Sinop'un son günlerinde Karakum'da denize giriyorum. Etraf çöp içinde plastikler, naylon poşetler. Hep merak eder dururum. O çöp içinde denize nasıl girilir? Nasıl piknik yapılır? Ben çöpleri topladıktan sonra bir bayan "İçimden sizi alkışlamak geldi "dedi. Ne alkışlanmak ne kahraman olmak asıl amacım temiz bir çevre.
İstanbul' dayım. Oğlumda kalırken sabahları Cihangir'in sokaklarında dolaşır en son parka inerim. Parka inen bir merdiven var. Günlerden pazar sabah yedi gibi o merdivende olmayan yok şişeler,kuru yemişler,plastikler. gençler orada oturuyor.
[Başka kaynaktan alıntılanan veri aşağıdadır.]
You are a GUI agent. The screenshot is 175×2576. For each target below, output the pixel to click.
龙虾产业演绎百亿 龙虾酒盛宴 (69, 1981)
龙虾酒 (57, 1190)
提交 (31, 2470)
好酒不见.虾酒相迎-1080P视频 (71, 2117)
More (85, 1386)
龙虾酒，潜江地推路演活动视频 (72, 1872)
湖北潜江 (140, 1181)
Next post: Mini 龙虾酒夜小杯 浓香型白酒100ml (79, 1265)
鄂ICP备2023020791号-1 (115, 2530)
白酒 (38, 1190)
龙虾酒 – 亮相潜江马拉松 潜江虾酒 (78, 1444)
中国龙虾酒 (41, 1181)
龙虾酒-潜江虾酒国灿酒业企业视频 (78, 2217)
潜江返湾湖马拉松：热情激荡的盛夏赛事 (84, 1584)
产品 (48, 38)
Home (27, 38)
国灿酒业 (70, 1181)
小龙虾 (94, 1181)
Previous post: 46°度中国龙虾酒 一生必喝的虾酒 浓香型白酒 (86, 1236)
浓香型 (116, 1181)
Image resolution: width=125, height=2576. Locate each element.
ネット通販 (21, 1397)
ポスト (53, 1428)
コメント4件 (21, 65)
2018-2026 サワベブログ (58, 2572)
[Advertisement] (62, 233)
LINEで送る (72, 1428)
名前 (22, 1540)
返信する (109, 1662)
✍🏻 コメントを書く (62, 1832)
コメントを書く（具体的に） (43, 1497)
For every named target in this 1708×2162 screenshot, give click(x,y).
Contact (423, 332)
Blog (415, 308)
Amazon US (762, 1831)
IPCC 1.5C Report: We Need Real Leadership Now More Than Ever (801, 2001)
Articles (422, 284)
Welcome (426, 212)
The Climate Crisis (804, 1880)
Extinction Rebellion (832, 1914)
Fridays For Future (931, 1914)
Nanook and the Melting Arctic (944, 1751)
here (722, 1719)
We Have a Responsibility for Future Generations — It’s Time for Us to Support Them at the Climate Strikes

Nasıl o pisliğin içinde oturuyorsunuz? Ben geçerken üzülüyorum.
Temiz bir çevre için çok şey yapmaya gerek yok. Lütfen çöplerinizi çöp kutusuna atın. Piknikten dönerken çöplerinizi toplayın. yere çöp atmayın. Anne babalar çocuklarınıza örnek olun.